Rozdział 18
Pov Scarlett:
Od momentu w, którym śniły mi się martwe ciała minął nie cały miesiąc
Tak miesiąc przyznaje że trochę mnie to dziwi,ponieważ od tamtej pory nie miałam żadnego kontaktu z zmarłymi...
Aż do teraz, ponieważ zeszłej nocy Ron oraz Will przyszli do mnie w śnie mówiąc mi, aby już ruszyła co przyznam się szczerze przerażało.
W końcu halo pakuję się jak zawsze w kłopoty, więc to chyba normalne.... chyba.
I przyznaje się szczerze działam spontanicznie, ponieważ kiedy wszyscu spali udałam się tak jak zwykle na czarno i z spakowany w niezbędne rzeczy plecakiem wyszłam przez okno swojego pokoju.

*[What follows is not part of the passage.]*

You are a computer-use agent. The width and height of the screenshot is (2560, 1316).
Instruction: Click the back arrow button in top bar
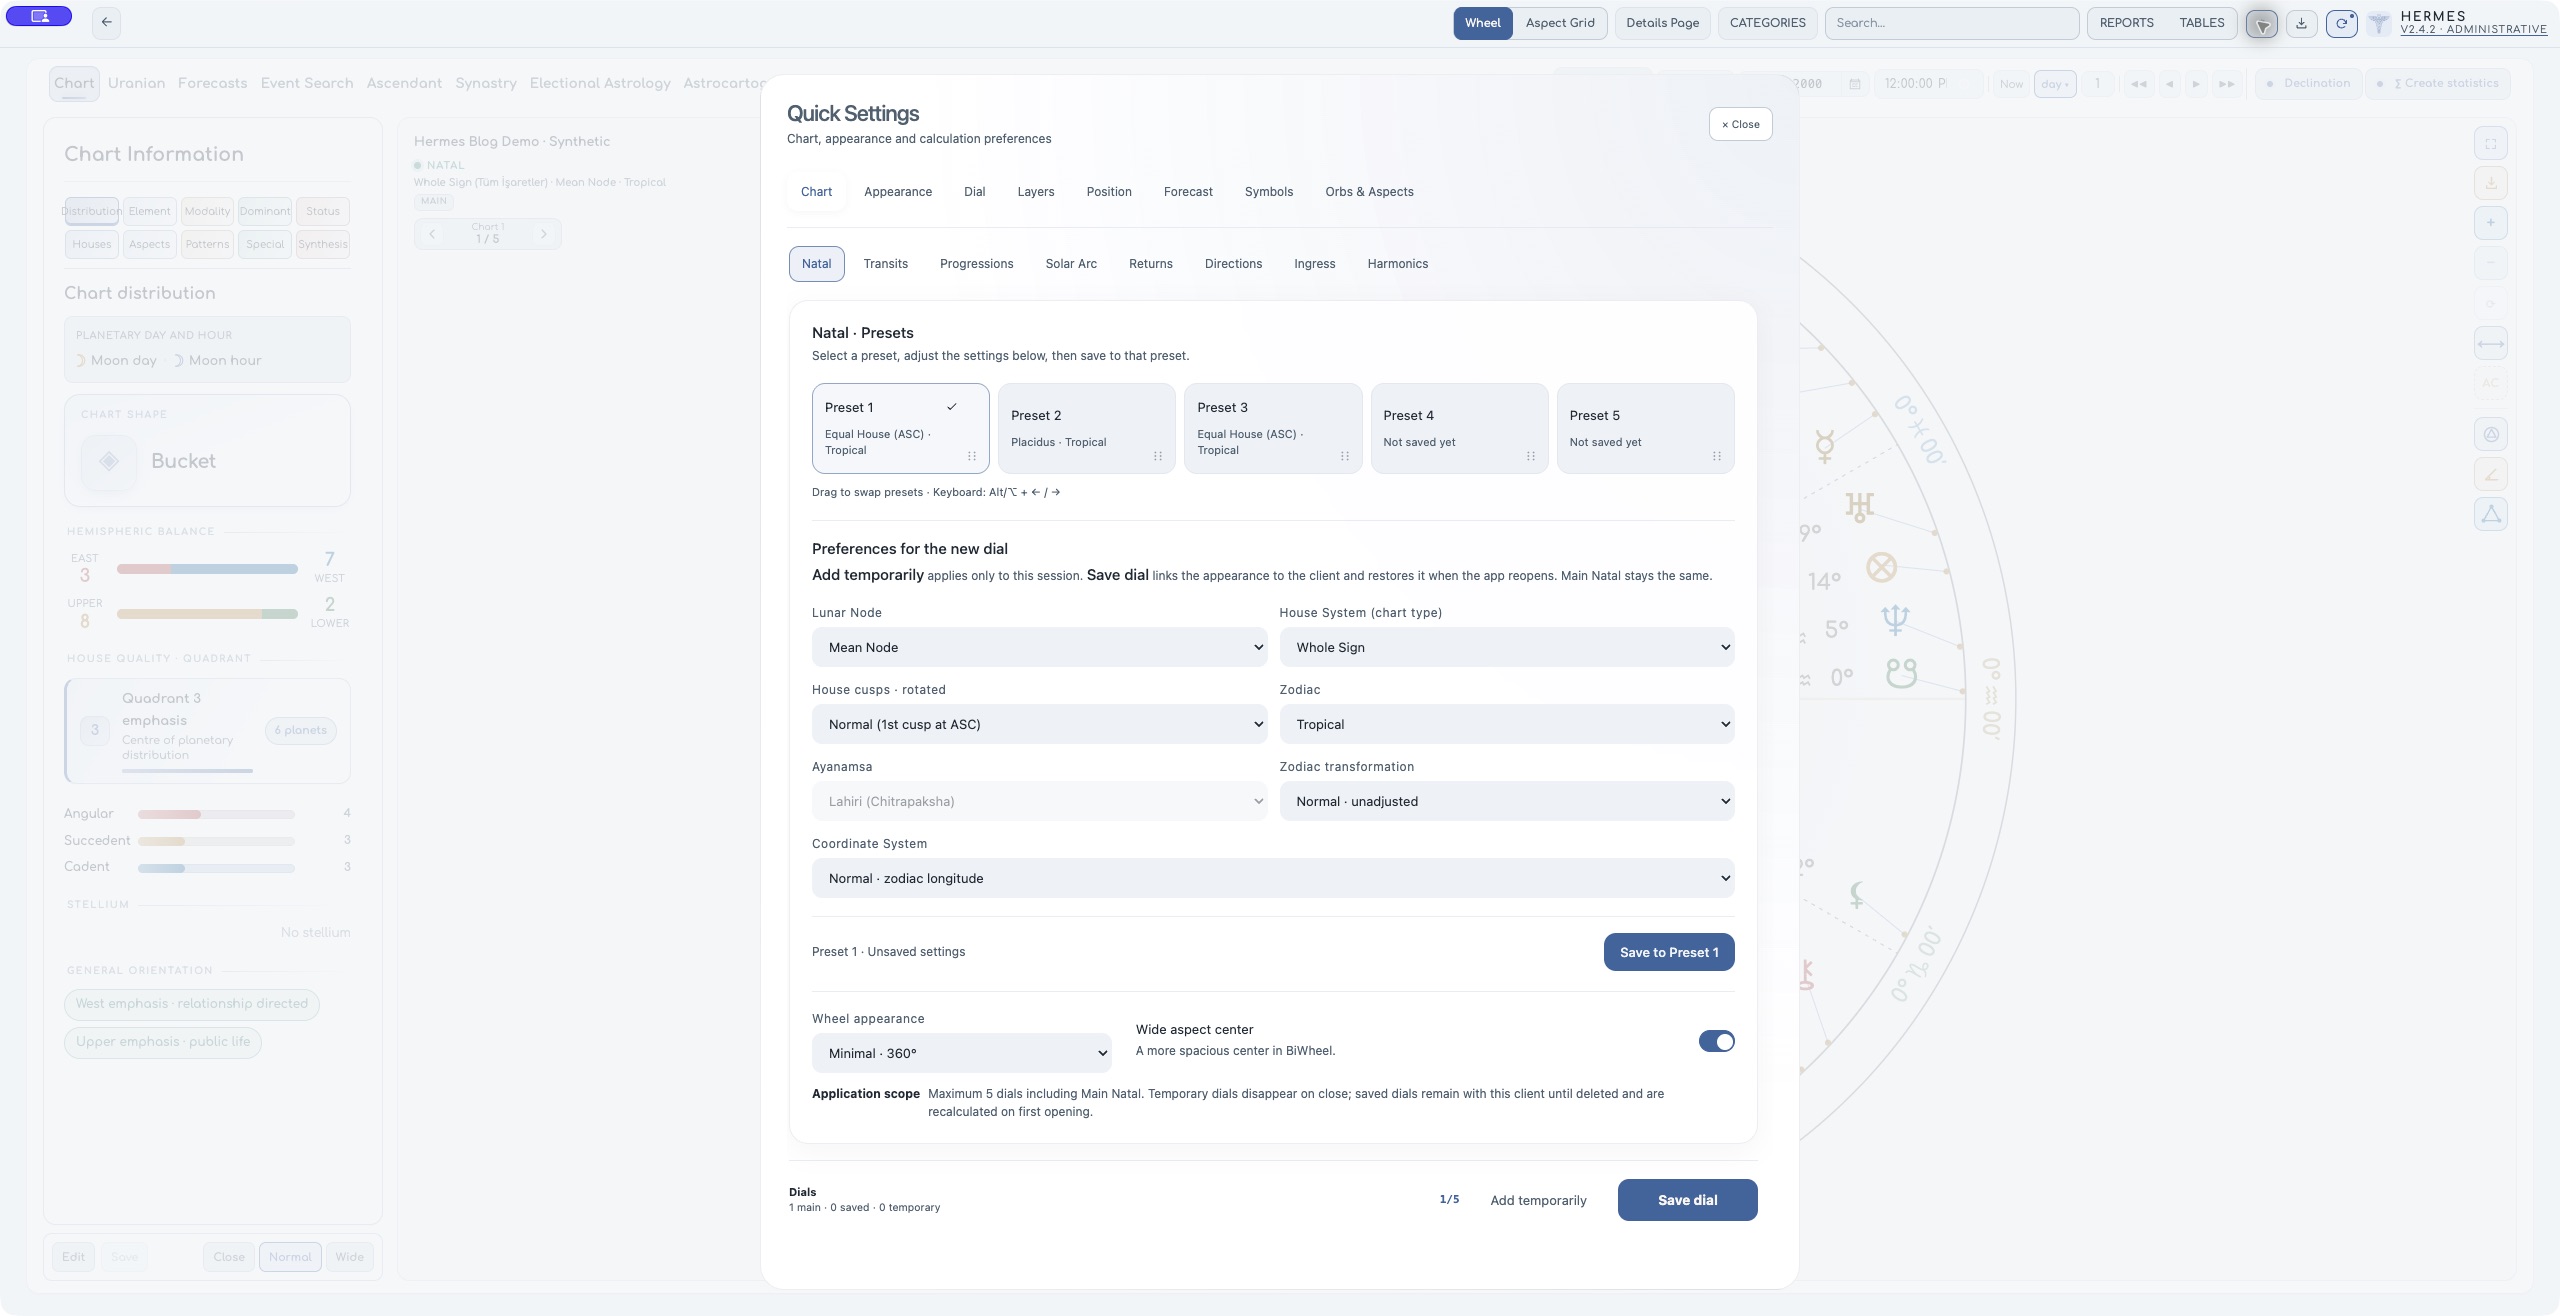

Nie napisałam żadnej karteczki, bo po co niby?
Co im da ta karteczka?
No co...
Obecnie idę w stronę czarnej ciężarówki, która za kilka minut opuszcza teren dworu. Idę po cichu starając się nie zostać zauwazoną przez jakiego kolwiek strażnika.
Kiedy już byłam przy samochodzie, zaś torba w aucie zauważyłam Aiden'a, który szedł w moją stronę z torbą na ramieniu.

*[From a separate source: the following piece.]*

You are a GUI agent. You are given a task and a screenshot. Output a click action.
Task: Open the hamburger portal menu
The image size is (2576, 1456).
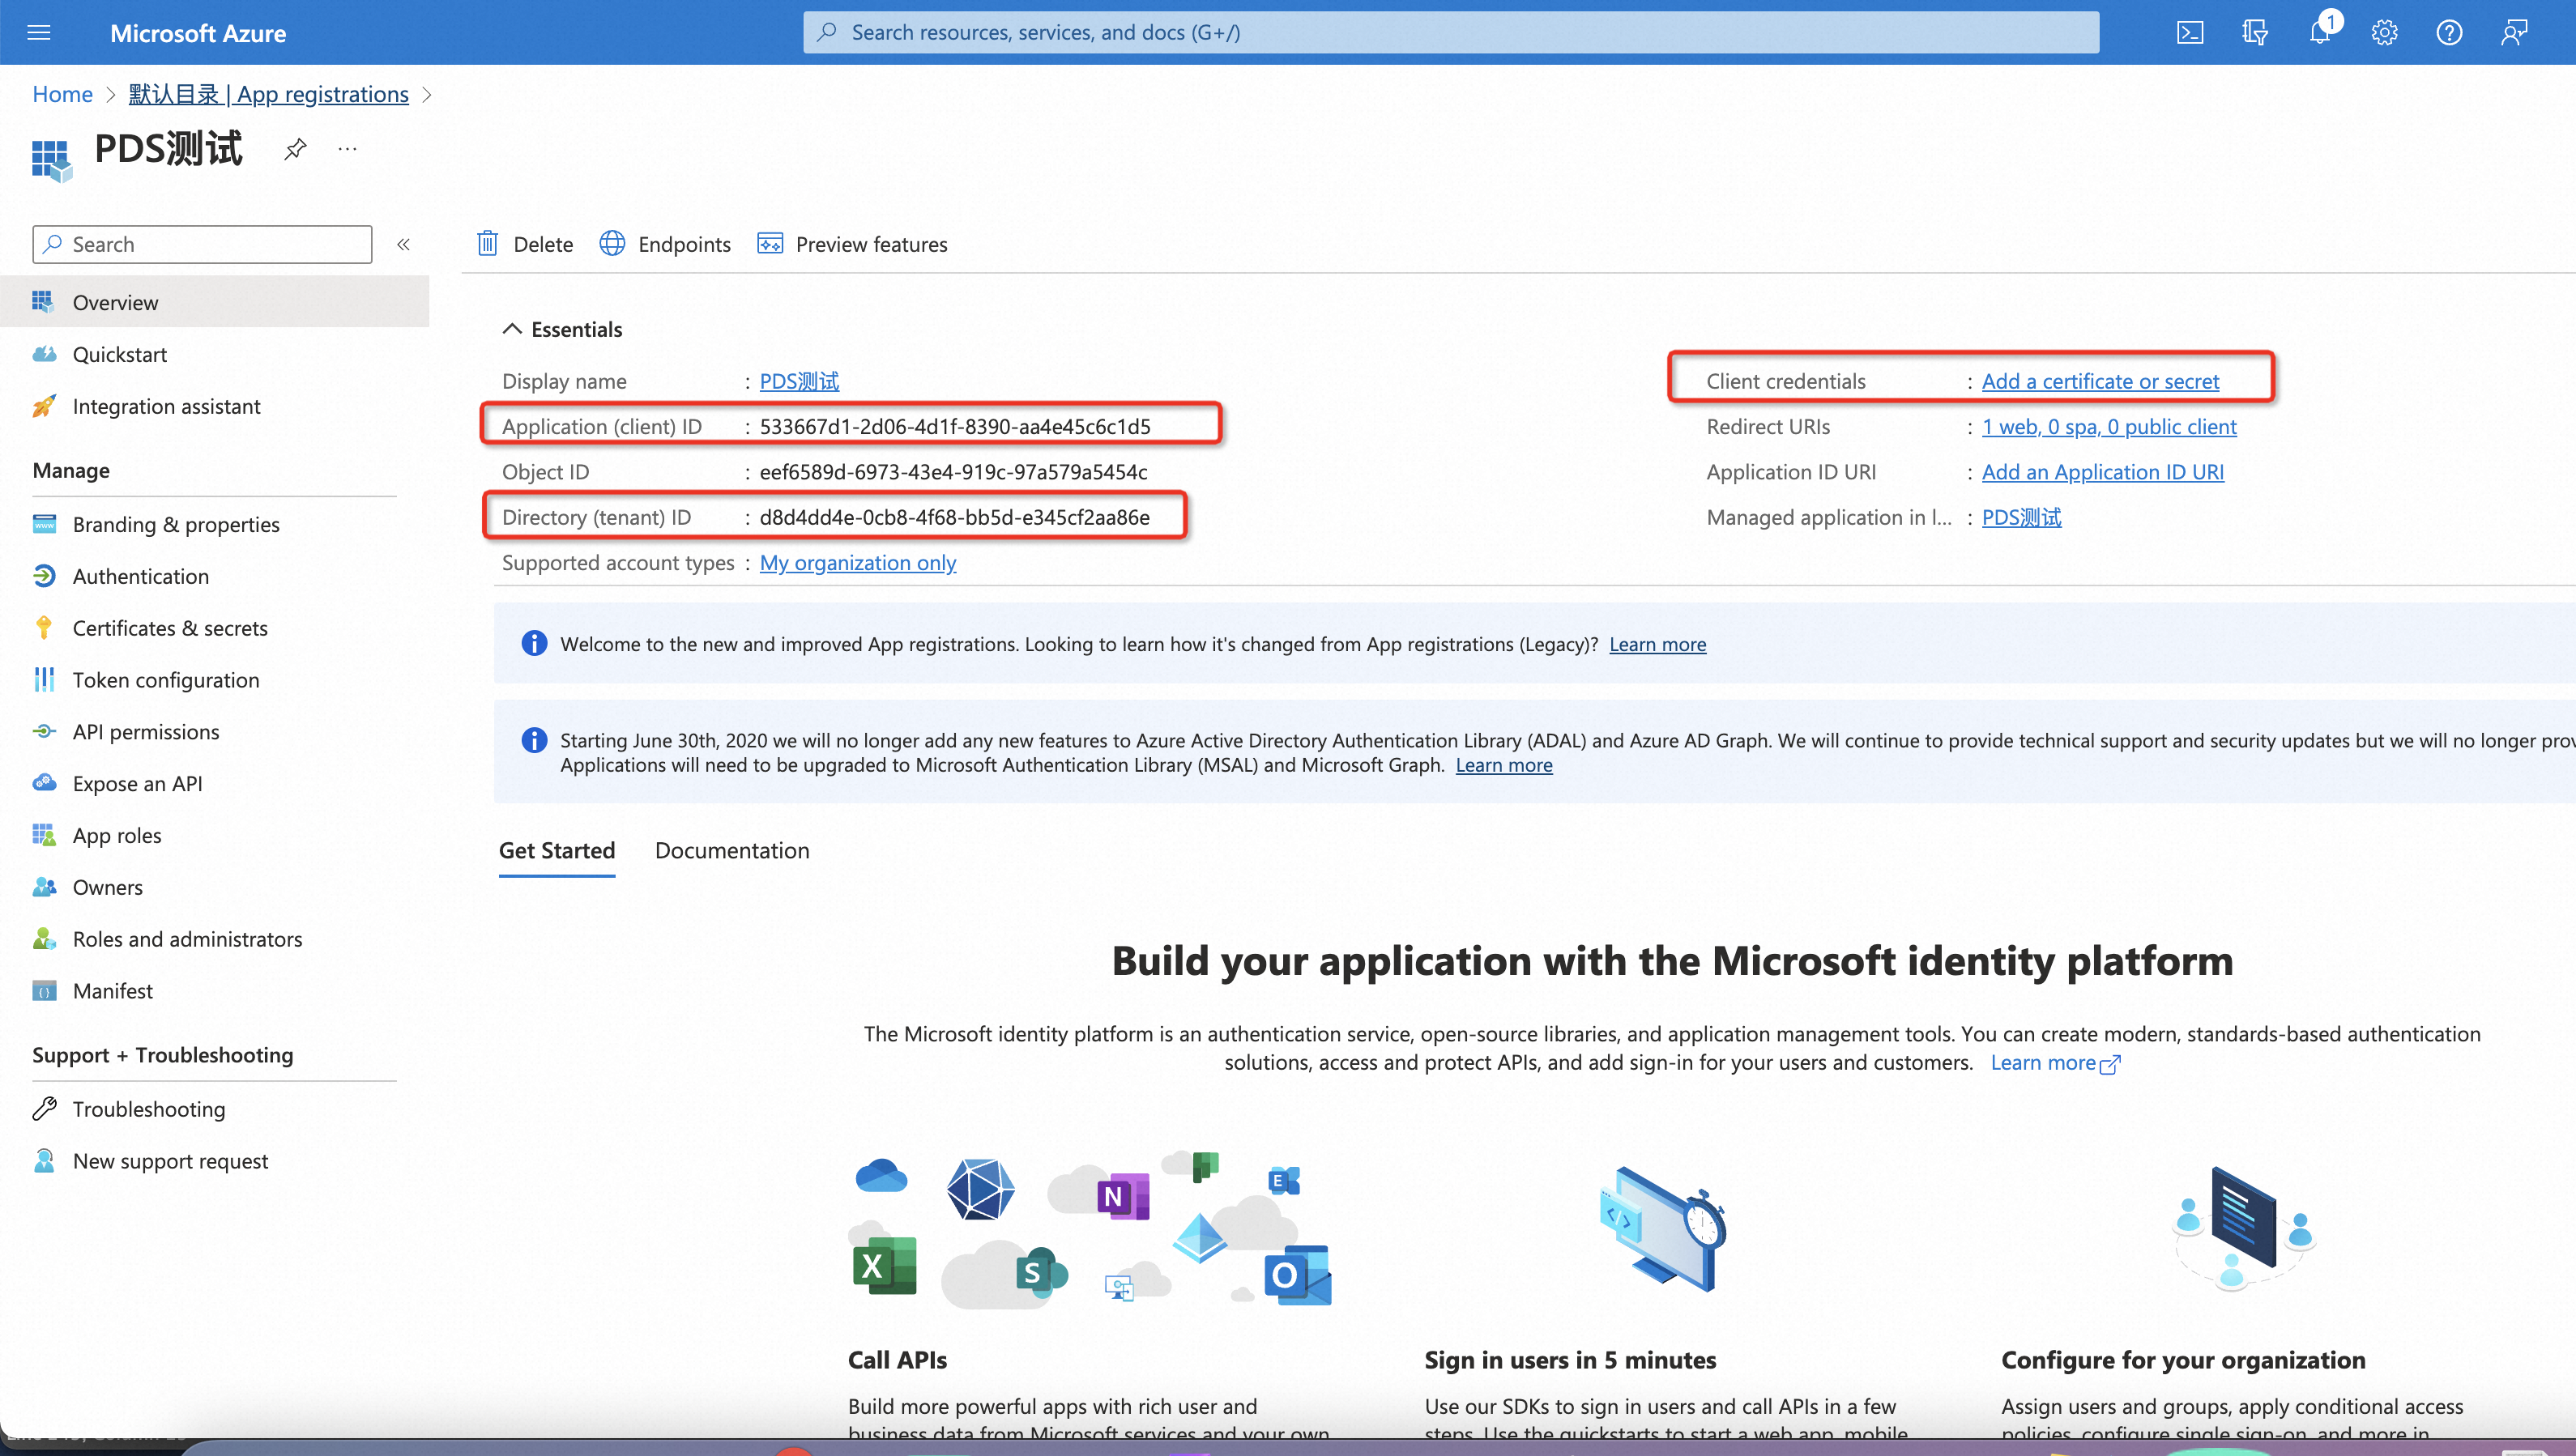tap(39, 33)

Szok jak czułam był wielki i to naprawdę. Co prawda kilka razy rozmawiałam z Aiden'em, ale nigdy na żadnym naszym spotkaniu nie powiedziałam mu że będę coś takiego robić.
Kiedy chłopak podszedł położył swoją torbę pocichaczu obok mojej.
- Co ty tu robisz?- zapytałam cicho szybko otrząsając się z szoku.
- Chcę ci pomóc.- powiedział chłopak, na co oczy wyszły mi z orbit.
Co on powiedział?!
- Zwariowałeś?-zapytałam się chłopaka rozglądając się czasem dokoła czy żaden strażnik nas nie albo właściciel auta.
- Nie. Proszę zaufaj mi, Blizna. Pomogę ci.- powiedział patrząc mi głęboko w oczy.
Przyznaję że trochę walczyłam z ty zgodzić się na propozycje dziewietnastolatka, ale musiałam się niestety zgodzić ponieważ zauważyłam kierowcę, który wracał już do samochodu.
- Wsiadaj.- powiedziałam cicho do Aiden'a, po czym weszłam do pojazdu po cichaczu.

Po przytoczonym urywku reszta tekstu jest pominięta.